Adelaide Strikers139 for 9 (Lynn 36, de Grandhomme 33, Farooqi 3-20, Sam 2-23, Sandhu 2-28) beat Sydney Thunder 15 (Thornton 5-3, Agar 4-6) by 124 runs
Defending a seemingly modest 139, Agar and Thornton made the Sydney Showground Stadium surface appear like a minefield as they combined for nine wickets for nine runs.
Thunder were routed in just 5.5 overs in arguably the most bizarre innings played in T20 cricket as no one could quite believe what had just transpired in 30 minutes of mayhem.
Thornton and Agar create history
It doesn’t feel real, but a professional cricket team was actually bowled out for 15. Yes, 15 runs in total.
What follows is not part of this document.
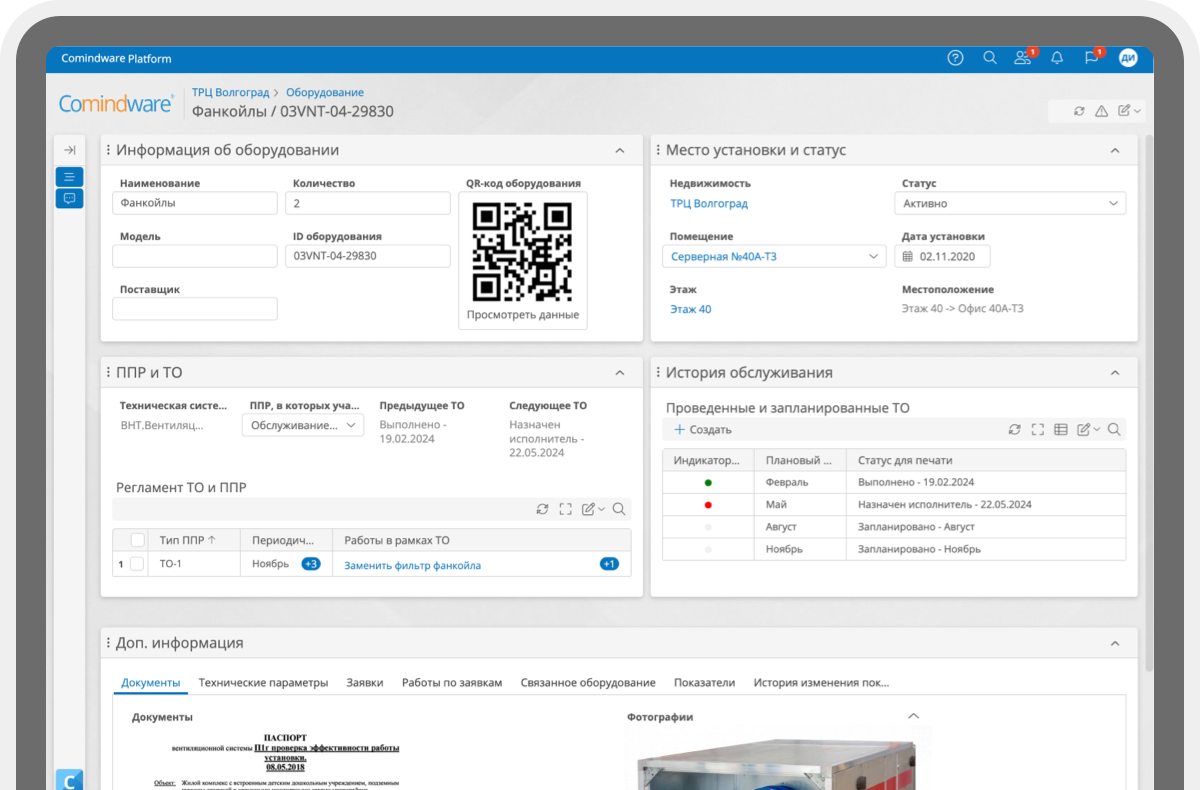Screen dimensions: 1200x790
Task: Click the Модель input field
Action: coord(194,256)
How did it happen? Thornton and Agar transformed into peak Dennis Lillee and Glenn McGrath as they bowled with hostility and continually made a stunned Thunder batting order edge behind the wicket.
Before their heroics, spinner Matthew Short removed Matthew Gilkes in the first over then the quicks produced a performance for the ages that will reverberate worldwide.
Foreshadowing what was ahead, Short plucked an incredible high-flying one-handed catch to remove Rilee Rossouw as everything from there went like a dream for Strikers.
With dangerous bowling angling into the batters, Thornton removed a succession of frazzled batters who could only produce edges to wicketkeeper Harry Nielsen.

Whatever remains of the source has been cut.